## [GIVEN RECORDS]
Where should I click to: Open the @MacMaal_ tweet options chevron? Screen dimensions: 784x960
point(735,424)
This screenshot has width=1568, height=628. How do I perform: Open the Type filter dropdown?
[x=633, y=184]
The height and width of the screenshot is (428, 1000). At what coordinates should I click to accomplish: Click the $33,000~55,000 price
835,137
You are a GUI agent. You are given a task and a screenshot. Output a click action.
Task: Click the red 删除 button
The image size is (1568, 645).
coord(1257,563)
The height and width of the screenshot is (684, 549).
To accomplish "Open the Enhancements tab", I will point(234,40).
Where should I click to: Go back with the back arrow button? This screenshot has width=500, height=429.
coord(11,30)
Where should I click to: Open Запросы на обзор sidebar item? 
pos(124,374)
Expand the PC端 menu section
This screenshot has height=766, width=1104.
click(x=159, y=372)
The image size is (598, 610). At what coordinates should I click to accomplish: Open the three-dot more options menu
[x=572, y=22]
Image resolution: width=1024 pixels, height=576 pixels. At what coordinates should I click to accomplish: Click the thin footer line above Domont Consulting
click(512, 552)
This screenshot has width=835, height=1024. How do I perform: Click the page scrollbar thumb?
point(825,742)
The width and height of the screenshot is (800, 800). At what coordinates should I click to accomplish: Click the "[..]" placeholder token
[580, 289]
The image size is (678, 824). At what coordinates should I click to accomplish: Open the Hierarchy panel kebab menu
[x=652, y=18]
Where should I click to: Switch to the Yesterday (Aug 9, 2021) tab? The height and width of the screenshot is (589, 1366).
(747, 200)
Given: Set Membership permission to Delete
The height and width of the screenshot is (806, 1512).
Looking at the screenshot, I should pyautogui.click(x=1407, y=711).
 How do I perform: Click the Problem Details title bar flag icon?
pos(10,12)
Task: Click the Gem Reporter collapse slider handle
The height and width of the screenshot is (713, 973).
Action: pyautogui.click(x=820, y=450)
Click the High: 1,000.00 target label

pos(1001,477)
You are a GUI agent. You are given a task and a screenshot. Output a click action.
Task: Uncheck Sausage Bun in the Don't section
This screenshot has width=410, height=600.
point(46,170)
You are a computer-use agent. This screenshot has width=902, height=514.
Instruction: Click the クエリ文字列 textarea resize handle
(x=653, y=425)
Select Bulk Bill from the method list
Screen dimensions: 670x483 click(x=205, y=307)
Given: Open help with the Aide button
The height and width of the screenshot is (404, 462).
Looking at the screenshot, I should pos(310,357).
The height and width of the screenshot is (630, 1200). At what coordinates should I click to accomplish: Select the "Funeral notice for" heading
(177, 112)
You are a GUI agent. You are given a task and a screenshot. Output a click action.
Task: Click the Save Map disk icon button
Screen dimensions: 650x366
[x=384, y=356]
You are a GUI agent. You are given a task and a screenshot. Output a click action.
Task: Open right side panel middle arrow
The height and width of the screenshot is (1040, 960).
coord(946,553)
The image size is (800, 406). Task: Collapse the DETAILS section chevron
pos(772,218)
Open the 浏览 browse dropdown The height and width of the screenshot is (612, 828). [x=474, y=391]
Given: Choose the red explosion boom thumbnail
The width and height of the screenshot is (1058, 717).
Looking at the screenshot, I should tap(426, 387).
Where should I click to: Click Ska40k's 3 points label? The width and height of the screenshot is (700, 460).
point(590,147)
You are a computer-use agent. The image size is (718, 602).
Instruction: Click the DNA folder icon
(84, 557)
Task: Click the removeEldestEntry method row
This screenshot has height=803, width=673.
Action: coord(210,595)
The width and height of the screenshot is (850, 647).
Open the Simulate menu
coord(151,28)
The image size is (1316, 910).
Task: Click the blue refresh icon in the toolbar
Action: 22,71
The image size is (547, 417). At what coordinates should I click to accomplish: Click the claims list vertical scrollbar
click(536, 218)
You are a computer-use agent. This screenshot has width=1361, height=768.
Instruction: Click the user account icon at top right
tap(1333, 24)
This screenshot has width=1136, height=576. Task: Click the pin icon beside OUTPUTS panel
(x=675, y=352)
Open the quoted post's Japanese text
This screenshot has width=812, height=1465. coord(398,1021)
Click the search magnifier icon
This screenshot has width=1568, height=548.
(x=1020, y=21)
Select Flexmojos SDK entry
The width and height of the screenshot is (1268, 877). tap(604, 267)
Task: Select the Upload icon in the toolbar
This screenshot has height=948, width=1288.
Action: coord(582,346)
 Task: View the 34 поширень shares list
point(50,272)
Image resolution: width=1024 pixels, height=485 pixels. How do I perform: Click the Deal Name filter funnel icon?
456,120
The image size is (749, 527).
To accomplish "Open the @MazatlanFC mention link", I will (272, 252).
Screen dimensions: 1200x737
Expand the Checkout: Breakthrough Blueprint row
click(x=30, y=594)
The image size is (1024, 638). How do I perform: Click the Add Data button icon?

## [ASSIGNMENT]
Tally the lines of the material above that contain the word "will" and report the total alone.

## [RESULT OF THIS EXERCISE]
2